### Reading passage
════
---
title: "Portable Conversions (Integers)"
number: 21
author: "[email protected] (R. S. Doiel)"
date: "2021-11-26"
copyright: "copyright (c) 2021, R. S. Doiel"
keywords: [ "Oberon", "Modules", "Types", "conversion" ]
license: "https://creativecommons.org/licenses/by-sa/4.0/"
---

Portable conversions (Integers)
===============================

By R. S. Doiel, 2021-11-26

An area in working with Oberon-07 on a POSIX machine that has proven problematic is type conversion. In particular converting to and from INTEGER or REAL and ASCII.  None of the three compilers I am exploring provide a common way of handling this. I've explored relying on C libraries but that approach has it's own set of problems.  I've become convinced a better approach is a pure Oberon-07 library that handles type conversion with a minimum of assumptions about the implementation details of the Oberon compiler or hardware. I'm calling my conversion module "Types". The name is short and descriptive and seems an appropriate name for a module consisting of type conversion tests and transformations.  My initial implementation will focusing on converting integers to and from ASCII.
════
### Given data

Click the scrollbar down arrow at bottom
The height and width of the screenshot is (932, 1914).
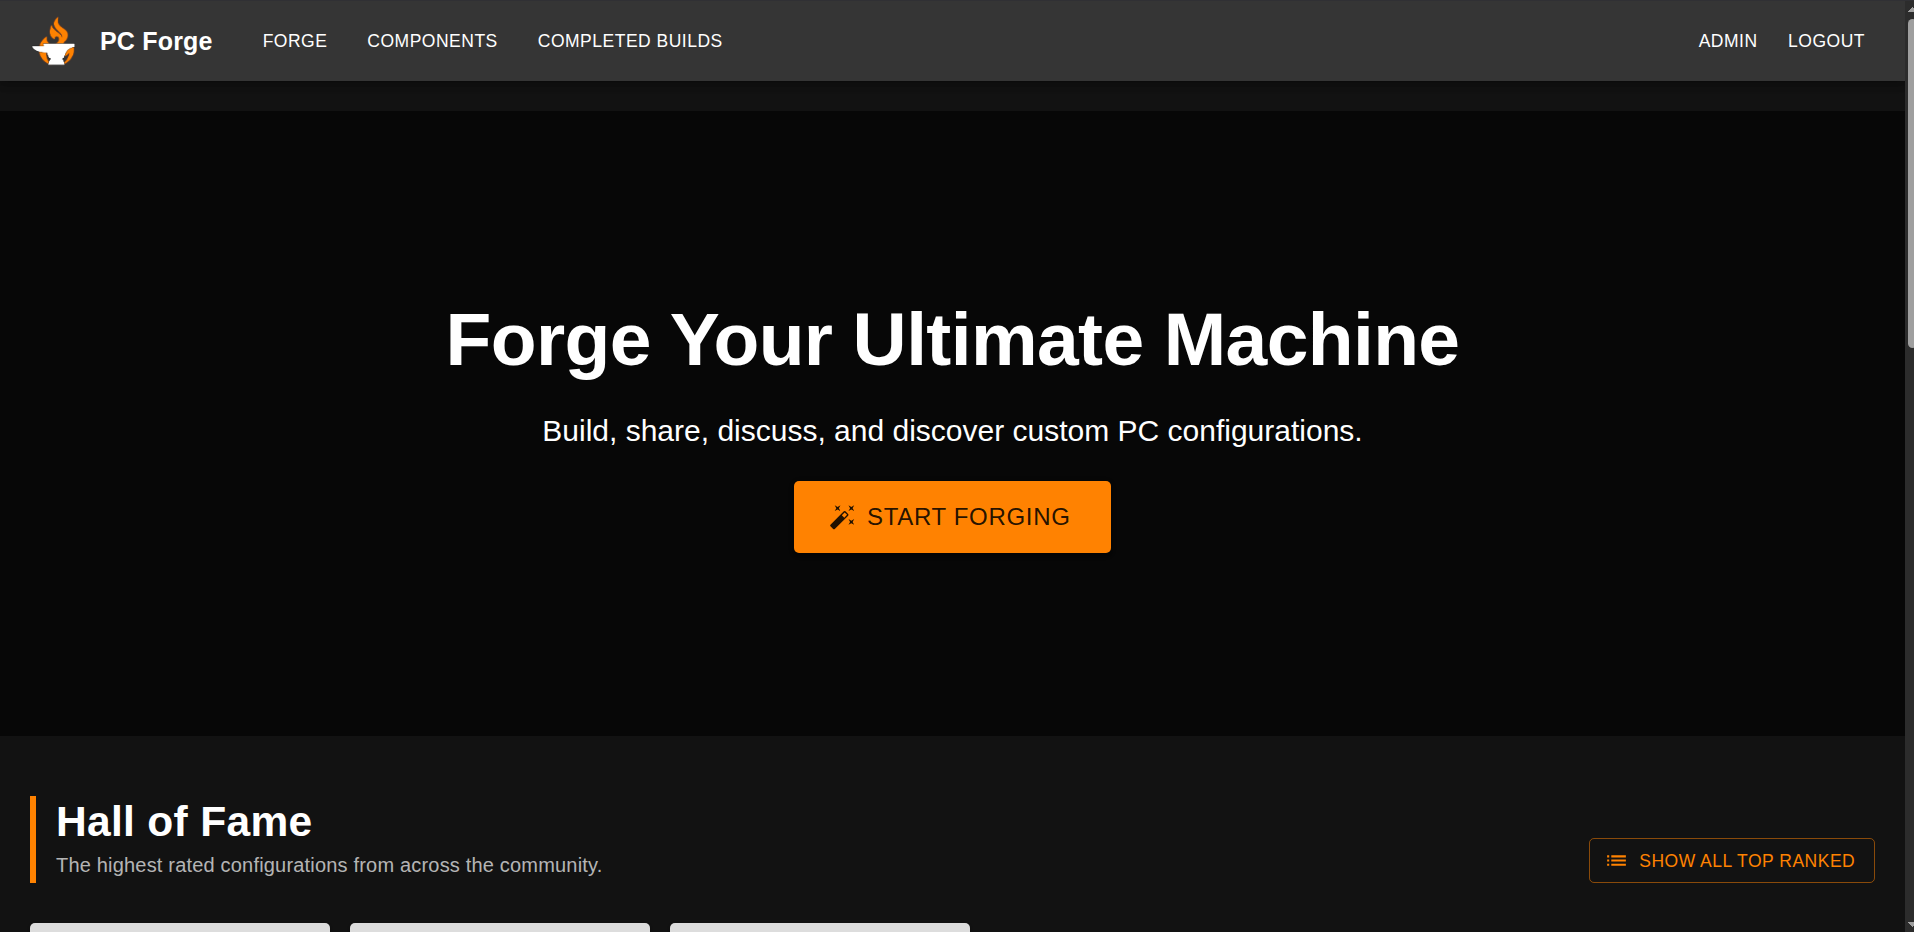(x=1909, y=925)
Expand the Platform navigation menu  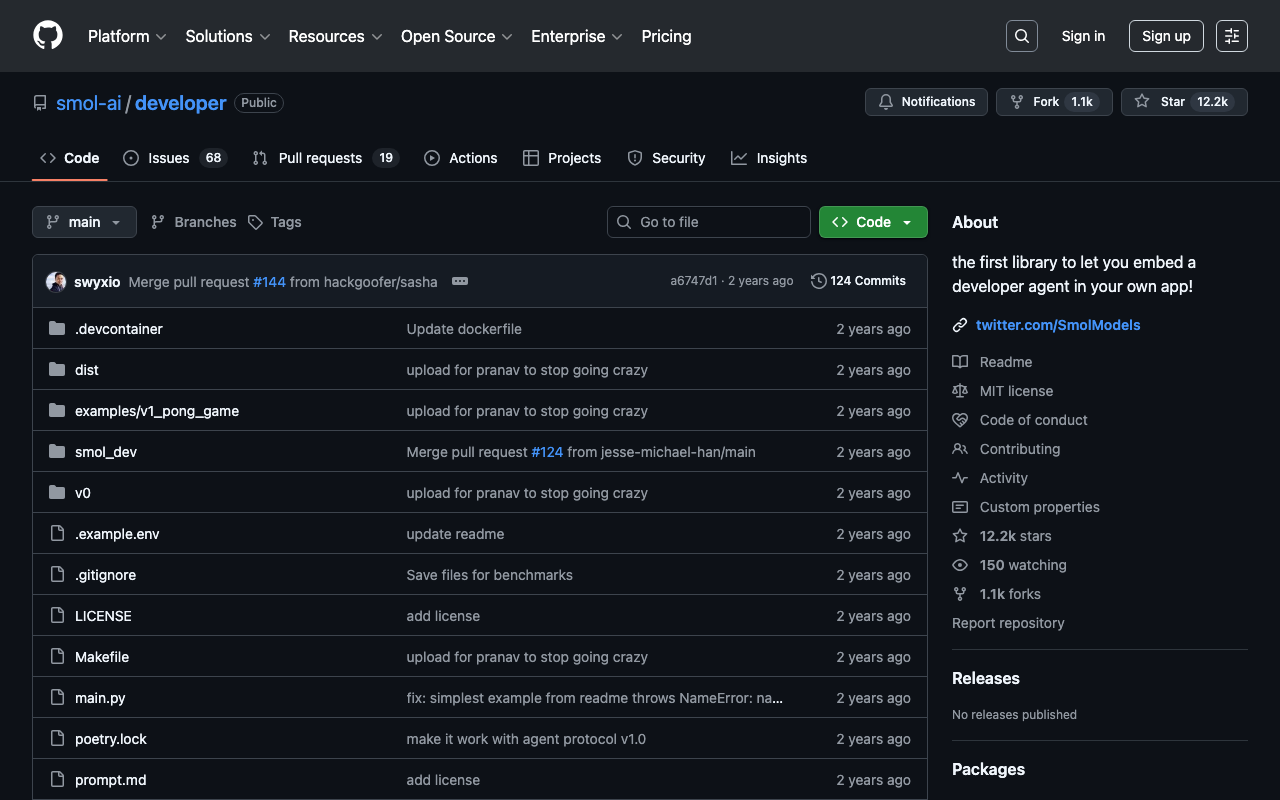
════
### Goal
Supply the continuation of the article on portable integer conversions in Oberon-07, beginning after its final sentence. The listing has no connection to the text.

### Answer to this task
INTEGER to ASCII and back again
-------------------------------

I don't want to rely on the representation of the INTEGER value in the compiler or at the machine level. That has lead me to think in terms of an INTEGER as a signed whole number.

The simplest case of converting to/from ASCII is the digits from zero to nine (inclusive). Going from an INTEGER to an ASCII CHAR is just looking up the offset of the character representing the "digit". Like wise going from ASCII CHAR to a INTEGER is a matter of mapping in the reverse direction.  Let's call these procedures `DigitToChar` and  `CharToDigit*`.

Since INTEGER can be larger than zero through nine and CHAR can hold non-digits I'm going to add two additional procedures for validating inputs -- `IsIntDigit` and `IsCharDigit`. Both return TRUE if valid, FALSE if not.

For numbers larger than one digit I can use decimal right shift to extract the ones column value or a left shift to reverse the process.  Let's called these `IntShiftRight` and `IntShiftLeft`.  For shift right it'd be good to capture the ones column being lost. For shift left it would be good to be able to shift in a desired digit. That way you could shift/unshift to retrieve to extract and put back values.

A draft definition for "Types" should look something like this.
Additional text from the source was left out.